Classes can contain methods, which can be called on each instance. They are defined exactly the same as normal functions.
```
class myClass {
var myFieldOne = "woah";
var myFieldTwo = 81;
function setMyFieldTwo(x){
this.myFieldTwo = x;
}
}
var myClassInstance = myClass();
myClassInstance.setMyFieldTwo(11);
print(myClassInstance.myFieldTwo); //Prints "11" to the console.
```
Notice how the `this` keyword is used. The `this` keyword is a reference to the instance that called the method, and can get the fields from that instance.
Without the this keyword, an error would occur stating that `myFieldTwo` does not exist. The `x` does not need a `this` statement infront of it because
`x` is not tied to the instance, rather it is an argument to the method.
Arrays are a built-in data type that can store several variables in one.

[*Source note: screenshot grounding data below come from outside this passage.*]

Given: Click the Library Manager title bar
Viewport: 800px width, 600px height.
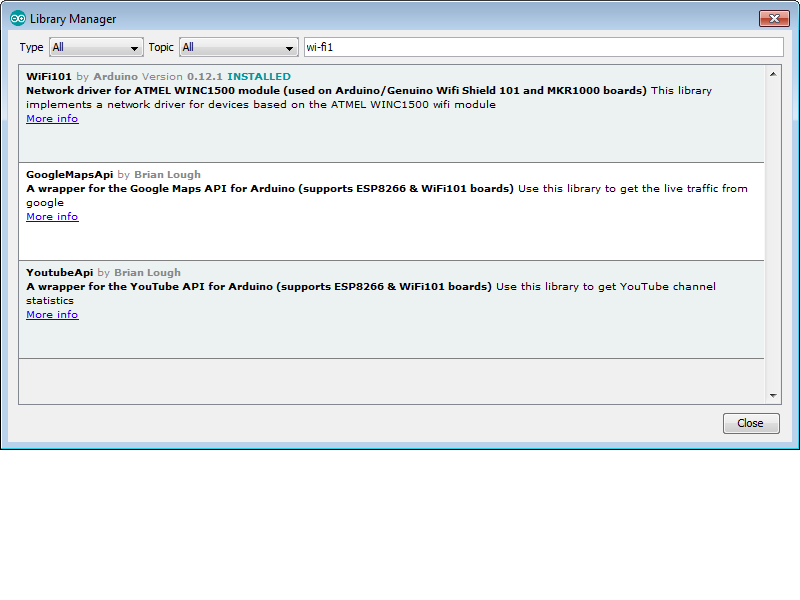Looking at the screenshot, I should [x=400, y=18].
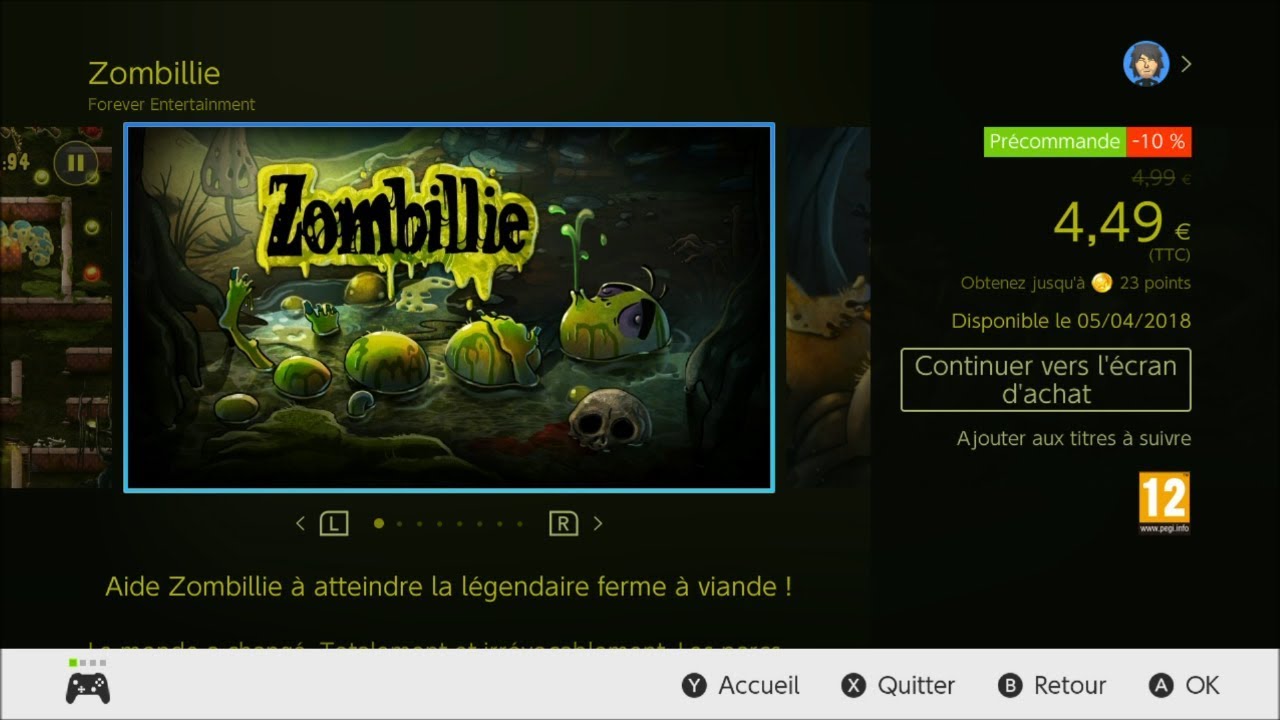Screen dimensions: 1280x720
Task: Select the first screenshot pagination dot
Action: 378,523
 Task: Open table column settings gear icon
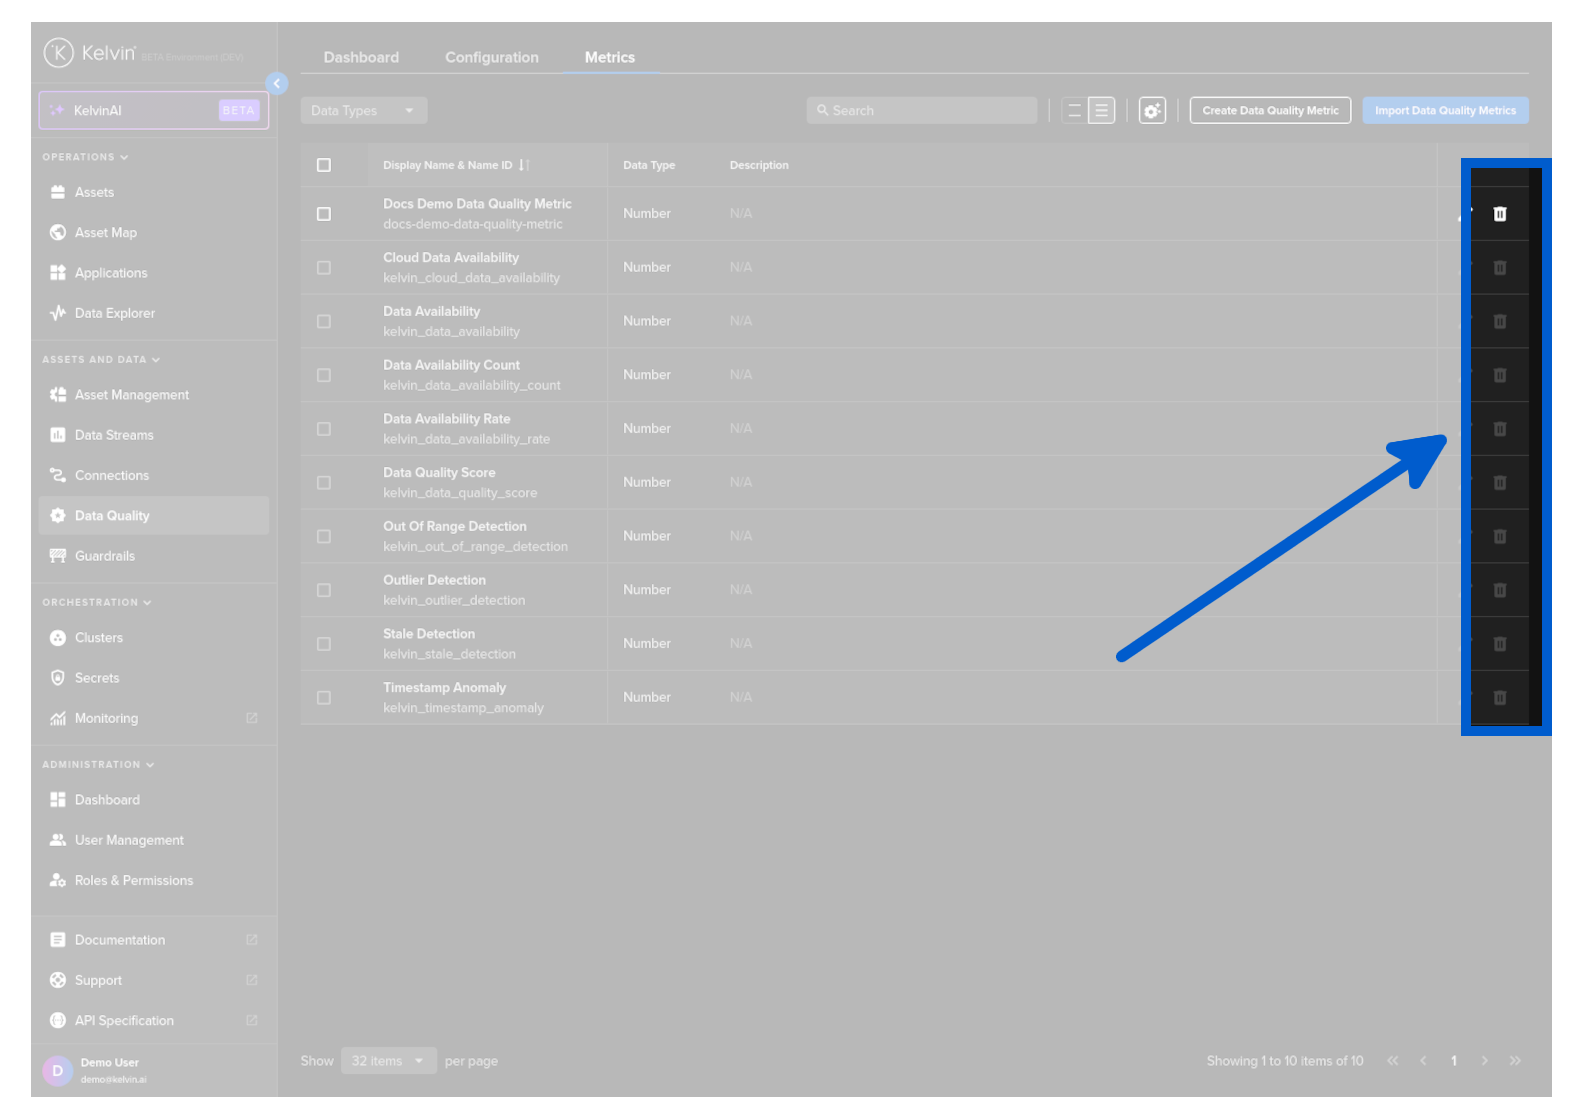(x=1152, y=111)
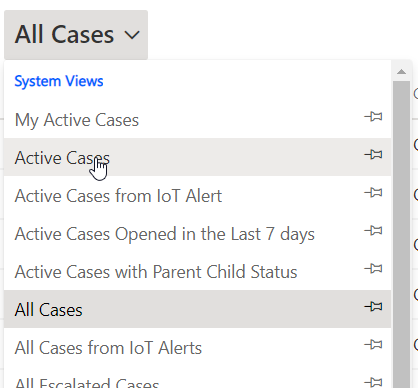Select the All Cases view entry
The width and height of the screenshot is (418, 388).
[197, 309]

For every index in the array, there is a variable.
```
var myArray = ["Wood", "Stone", "Pickaxe"];
```
The code above defines an array in the variable `myArray`. This variable contains at `0` `"Wood"`, at `1` `"Stone"`, and at `2` `"Pickaxe"`.
To get or set a variable in an array, you can "call" the array but with brackets, rather than parenthesis.
```
var myArray = ["Wood", "Stone", "Pickaxe"];
myArray[0]; //"Wood"
myArray[0] = "Petrified Wood";
myArray[0]; //"Petrified Wood"
```
Arrays have many built in functions:
```
var myArray = ["Wood", "Stone", "Pickaxe"];
myArray.append("Axe"); //["Wood", "Stone", "Pickaxe", "Axe"], append resizes the array by 1 and adds the argument to the end.
myArray.add("Shovel"); //["Wood", "Stone", "Pickaxe", "Axe", "Shovel"], does the exact same thing as append.
myArray.size(); //5, returns the amount of elements in the array.
myArray.length(); //5, does the exact same thing as size.
myArray.join(", "); //"Wood, Stone, Pickaxe, Axe, Shovel", takes all the elements in the array and joins them into one string seperated by the first argument.
myArray.clear(); //[], clears the array.
```
You can display an array onto a display board with each index in the array being a new line down.
```
display([3, "Pickaxe", true]);
//3
//Pickaxe
//true
```
The comments in the code above represent what the display board would display when the array is passed in. All elements of the array are converted into
strings, the same way the built-in function `string()` works, before being displayed to the screen.